Running psychological experiments on a Raspberry Pi with OpenSesame // Cogsci

I’m typing this blog on a Raspberry Pi, a £25 / €30 / $40 mini computer that is literally the size of a credit card.

The Pi is an adorable machine (if you’re into that kind of stuff): Just a small printboard with connectors for a monitor, mouse, keyboard, and an ethernet cable. The system boots from an SD card, so there is no hard disk. There is a choice of Linux-based operating systems, the most commonly used being Raspbian, a Debian spin-off that has been optimized for the Pi. This is also what I installed. And in case you’re wondering: I didn’t open the Pi up – It just doesn’t come with a casing!

Because the Pi is extremely cheap, some people have wondered whether it could be used to equip low-budget psychology labs. This is also how I came into the possession of this diminutive cutie: It’s a gift from Clayton, who wondered how well OpenSesame would fare on the Pi. Thanks Clayton!

If you promise to keep reading, I’ll give you the answer now: Moderately well, with a few caveats.

Snappiness, OpenGL, and v-sync

The operating system on the Pi does not support OpenGL, which is the library used for hardware-accelerated graphics by OpenSesame (or actually by Expyriment and PsychoPy, which are used by OpenSesame). This is a shame, because the Pi comes with a decent graphics unit, which is now essentially unused. However, OpenSesame’s non-hardware-accelerated back-end (legacy, which is PyGame based) works just fine.

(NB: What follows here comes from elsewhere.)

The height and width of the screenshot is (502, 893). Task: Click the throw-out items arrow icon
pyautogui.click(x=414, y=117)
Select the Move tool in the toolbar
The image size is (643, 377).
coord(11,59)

Performance-wise, the Pi is pretty snappy. You can run most of the example experiments without any noticeable lag, and even forms (for questionnaires, text input etc.), which can be slow, run smoothly. I wouldn’t recommend developing your experiments on a Pi (although you can), but as a runtime environment it’s fast enough for most purposes. So that’s the good news. The bad news is that I haven’t been able to get the Pi to synchronize with the vertical refresh of the monitor (v-sync). A little background, in case you’re not familiar with the term ‘v-sync’: Monitors are refreshed line-by-line from the top down (video). If you start drawing a new image while the refresh cycle is in the middle of the monitor, there is a moment during which the upper part of the monitor shows the old image, whereas the lower part of the monitor shows the new image. Even though a refresh cycle is very brief (16.7 ms on a typical 60 Hz monitor), under some conditions you can see this in the form of horizontal lines running through the image, a phenomenon called ‘tearing’. Tearing can be prevented by drawing a new image only at the moment that the refresh cycle starts from the top, but the video driver needs to support this. Vision scientists consider tearing a bad thing, because it makes it difficult to present visual stimuli in a clean way. So its unfortunate that the Pi suffers from it, at least in my test configuration.

Some benchmarks!

I ran a number of benchmarks, using the photodiode in my Boks (the OpenSesame response device that is currently under development). By presenting a white display, and recording the response time of the photodiode to the white display, you can estimate how accurate the display timestamps are. Or, phrased more simply, how well OpenSesame knows when things appear on the monitor. The idea is that the photodiode responds immediately. So if the response time is, say, 10 ms, this means that a display appeared only 10 ms after it was timestamped. On good systems, this doesn’t happen, and the error is in the order of a millisecond.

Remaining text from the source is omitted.